BigArray class
Arrays in Java with a long index
When Java was being developed it was decided to use integer indexed arrays, leading to an upper limit for the total size of an array to be a little over 2 billion entries. Since arrays are used for the backing store of all of the Collections classes and because much of the Collections API assumes that this will be the case, Collections are also limited to around 2 billion entries as well.
Now with our 64 bit machines sometimes we want bigger Collections than will fit into our cramped JVM.
There are a few bug reports and requests for enhancement located on the Sun bug tracking system, but none of them are open. So it looks like Sun is just going to abandon us on this one. (after writing this I found the relevant bug report at Sun).
So, I decided to solve this problem, at least for me, in the future.
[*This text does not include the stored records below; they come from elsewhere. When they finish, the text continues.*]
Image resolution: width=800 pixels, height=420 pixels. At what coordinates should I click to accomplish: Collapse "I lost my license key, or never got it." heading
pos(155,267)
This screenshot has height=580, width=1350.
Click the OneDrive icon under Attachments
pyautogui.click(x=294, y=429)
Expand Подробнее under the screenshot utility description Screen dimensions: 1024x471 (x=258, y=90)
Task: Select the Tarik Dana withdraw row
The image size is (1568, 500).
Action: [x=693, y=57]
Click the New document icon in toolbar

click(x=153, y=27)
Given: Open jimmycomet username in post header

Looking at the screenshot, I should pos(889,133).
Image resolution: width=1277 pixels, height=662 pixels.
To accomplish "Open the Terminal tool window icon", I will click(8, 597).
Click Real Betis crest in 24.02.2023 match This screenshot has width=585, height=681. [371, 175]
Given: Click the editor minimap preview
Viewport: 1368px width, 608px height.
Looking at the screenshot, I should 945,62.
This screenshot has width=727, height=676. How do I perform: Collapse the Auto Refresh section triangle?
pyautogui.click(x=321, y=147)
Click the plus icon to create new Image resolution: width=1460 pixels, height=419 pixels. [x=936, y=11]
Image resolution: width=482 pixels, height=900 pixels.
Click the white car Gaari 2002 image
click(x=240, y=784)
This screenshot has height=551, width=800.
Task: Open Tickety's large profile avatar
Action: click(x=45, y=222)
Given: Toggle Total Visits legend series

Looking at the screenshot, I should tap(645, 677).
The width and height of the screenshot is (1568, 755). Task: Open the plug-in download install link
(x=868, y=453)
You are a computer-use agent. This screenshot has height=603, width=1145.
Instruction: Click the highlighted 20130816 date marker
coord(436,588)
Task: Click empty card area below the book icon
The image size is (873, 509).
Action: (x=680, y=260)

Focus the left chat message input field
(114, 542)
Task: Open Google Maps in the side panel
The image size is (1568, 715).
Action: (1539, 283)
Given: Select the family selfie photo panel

I've begun development on a set of Collection classes that are quite happy dealing in quantities bigger than 2G. To get started the first step was to implement an Array that did indexing with longs.
The following code is my first draft for this class. It doesn't include everything I want it to, and some parts are untested, but if you need a long indexed array right now, this should get you started down the right path.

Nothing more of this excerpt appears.